From the listing below, please restate exactly the lines beginning at the one with "Instruction: Tap the light red FDR 1 box" and ending at the one with "Viewport: 172px width, 141px height.", both included, and skip the pictures.
───── Supplied records
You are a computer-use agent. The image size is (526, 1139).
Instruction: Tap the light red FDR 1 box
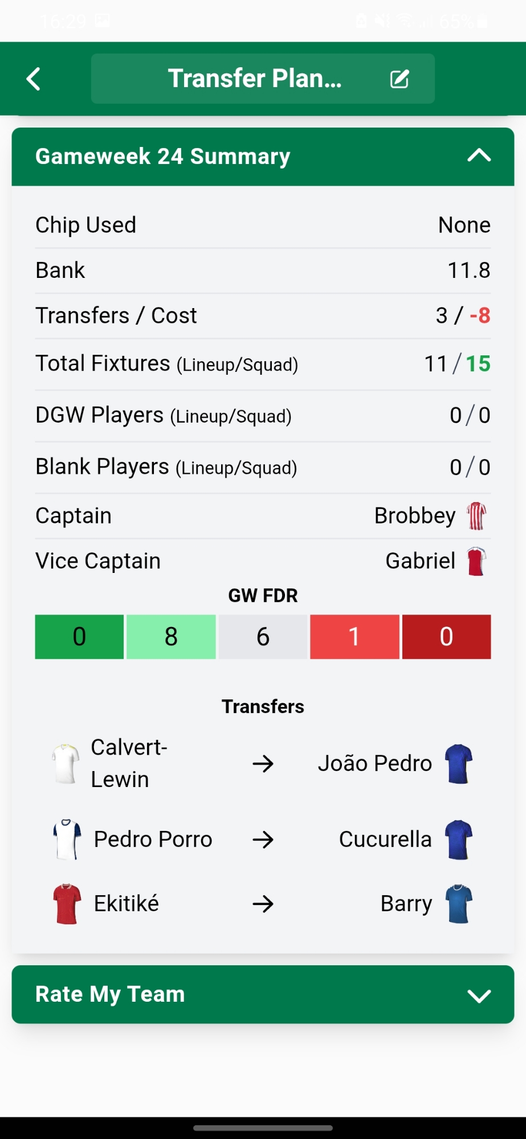click(x=354, y=637)
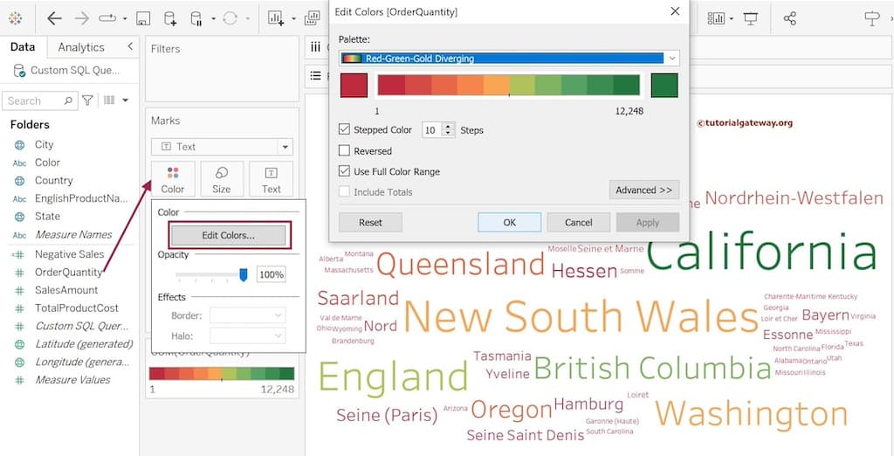Click the Back (undo) arrow in toolbar
894x456 pixels.
pyautogui.click(x=54, y=18)
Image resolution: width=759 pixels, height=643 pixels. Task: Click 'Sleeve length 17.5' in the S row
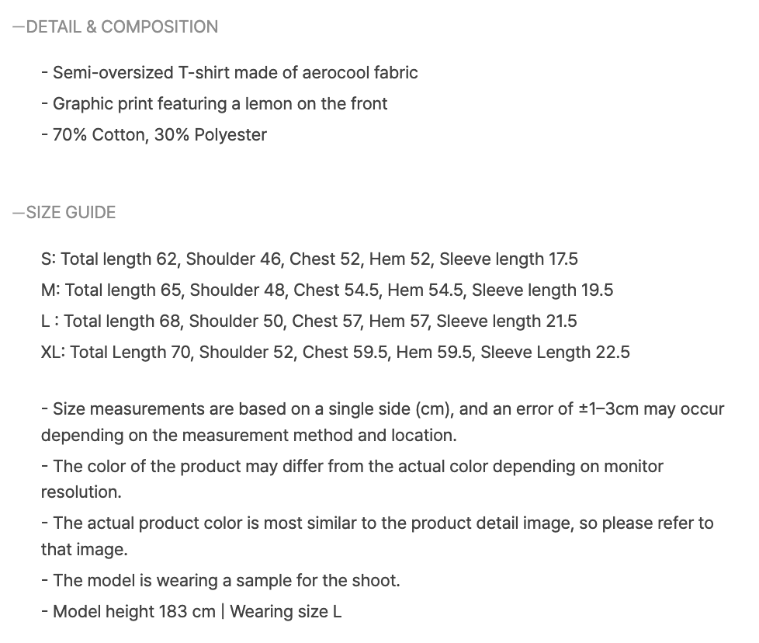tap(509, 259)
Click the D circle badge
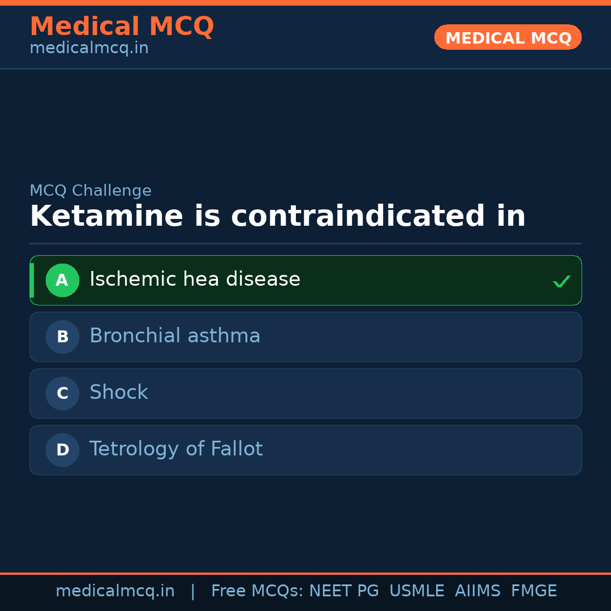Viewport: 611px width, 611px height. point(62,450)
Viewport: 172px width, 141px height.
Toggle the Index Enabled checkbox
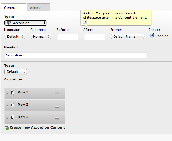click(x=152, y=36)
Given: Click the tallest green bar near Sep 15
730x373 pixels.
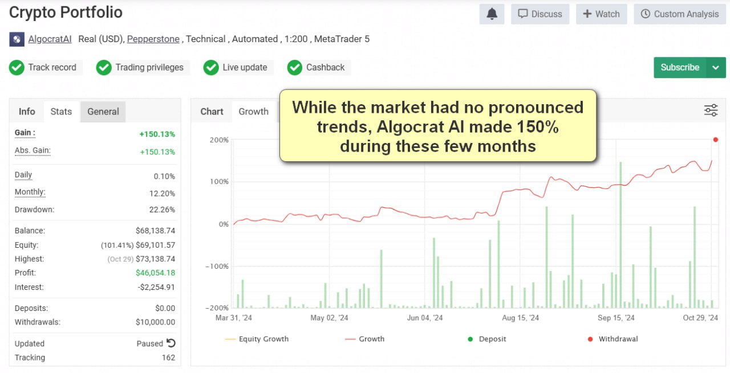Looking at the screenshot, I should tap(621, 233).
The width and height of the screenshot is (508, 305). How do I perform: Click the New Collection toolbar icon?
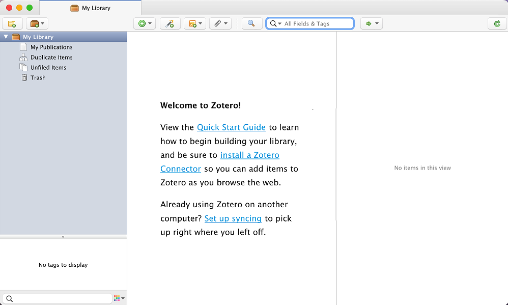(x=12, y=23)
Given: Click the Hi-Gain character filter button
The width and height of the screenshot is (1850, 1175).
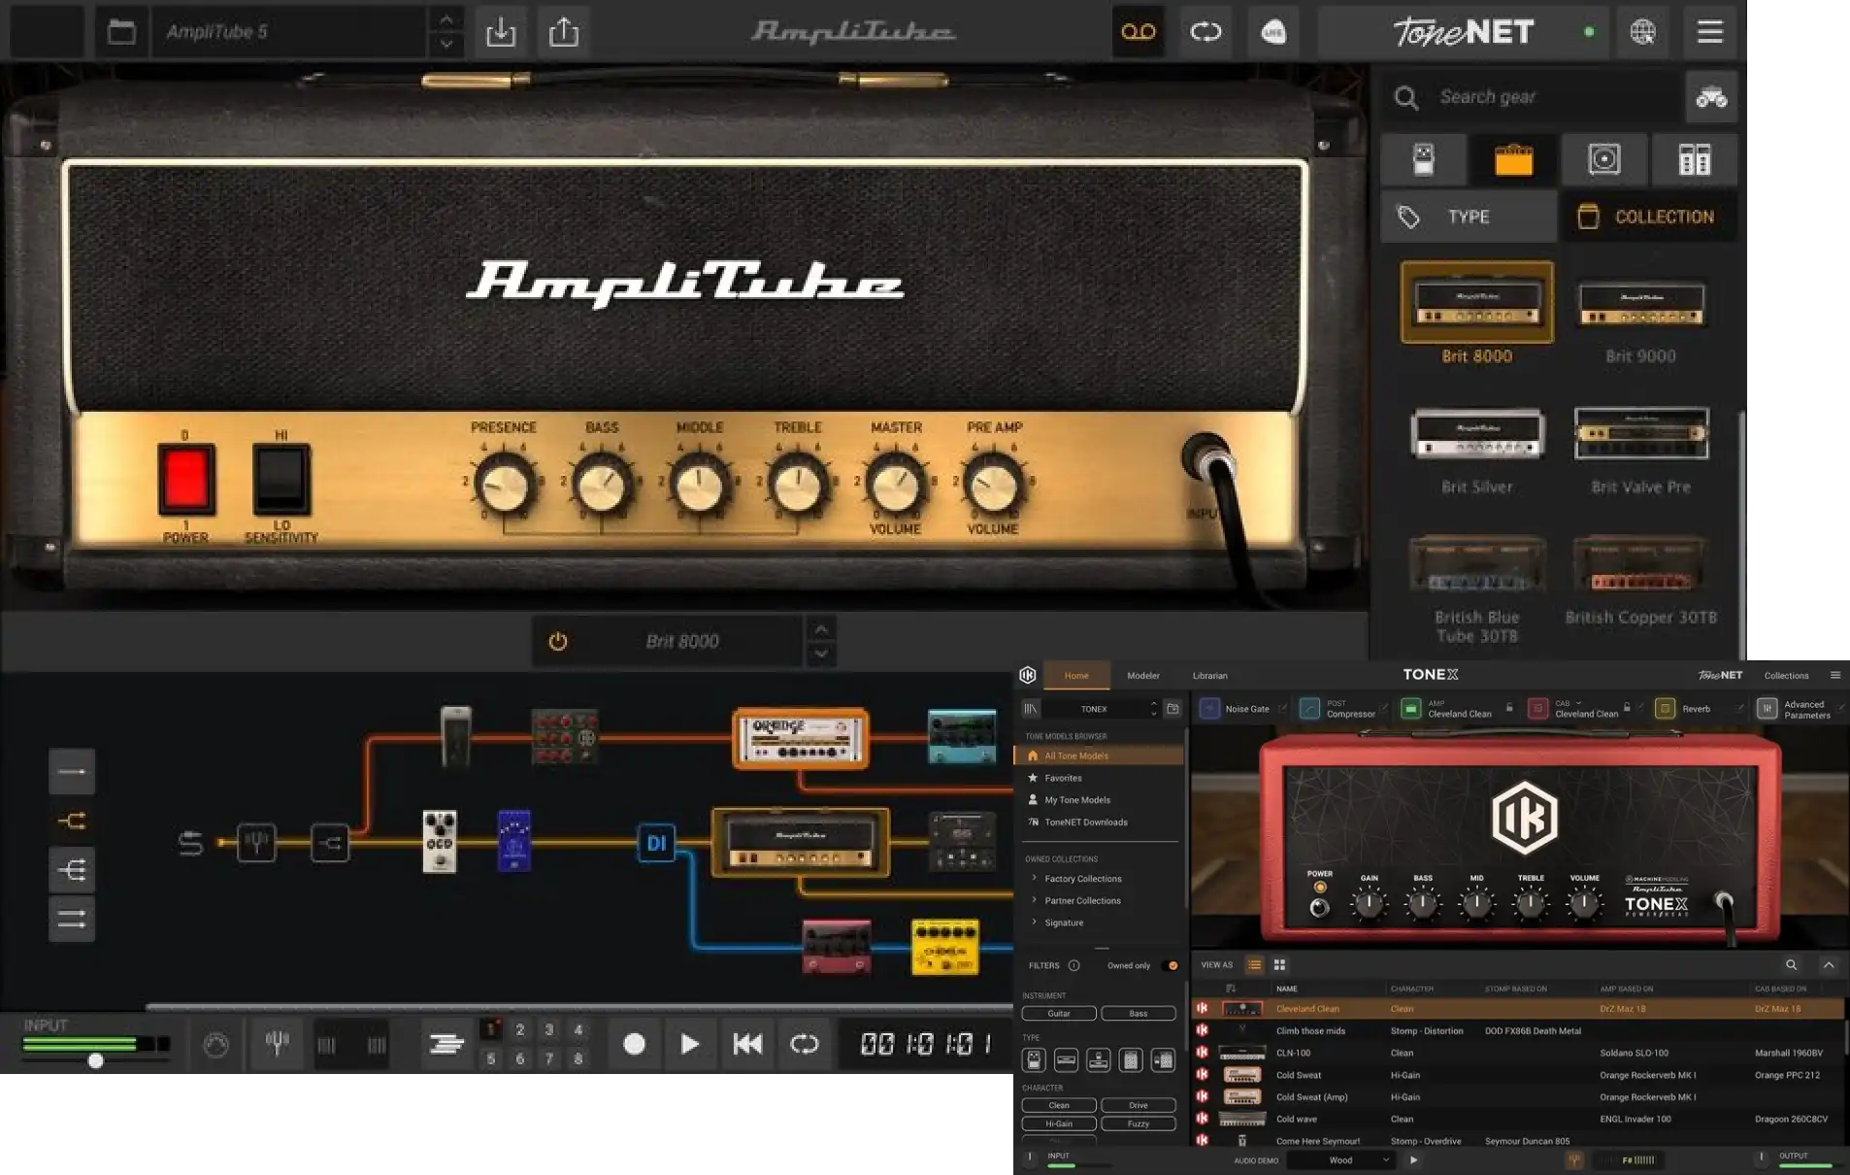Looking at the screenshot, I should [1059, 1125].
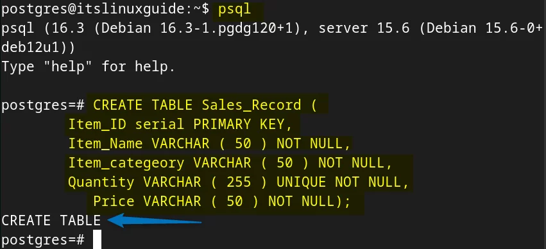This screenshot has width=546, height=249.
Task: Click the Price VARCHAR column line
Action: pyautogui.click(x=221, y=202)
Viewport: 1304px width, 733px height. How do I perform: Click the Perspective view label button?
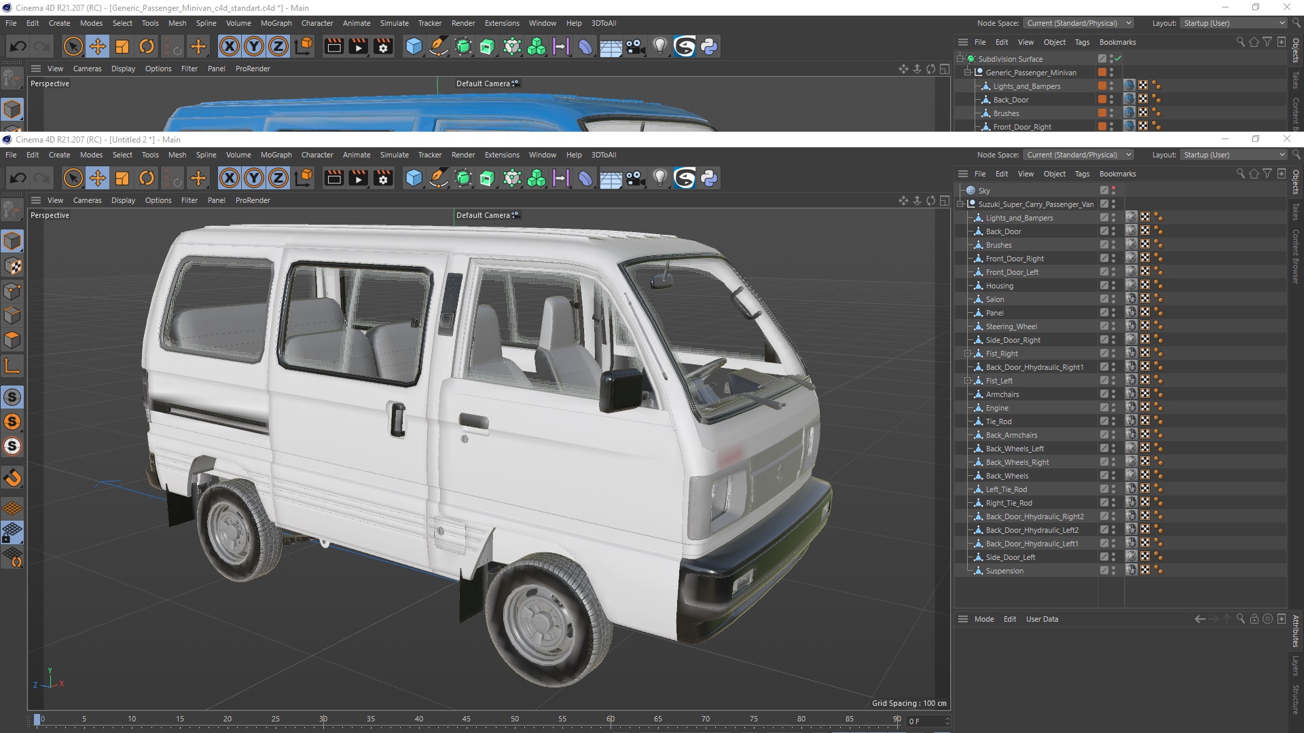50,214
──────────
### [Exercise response]
Instruction: Tap the light red FDR 1 box
click(x=354, y=637)
Click the Back (undo) arrow in toolbar
894x456 pixels.
pyautogui.click(x=54, y=18)
Image resolution: width=759 pixels, height=643 pixels. Task: Click 'Sleeve length 17.5' in the S row
tap(509, 259)
Click the D circle badge
Viewport: 611px width, 611px height. point(62,450)
Viewport: 172px width, 141px height.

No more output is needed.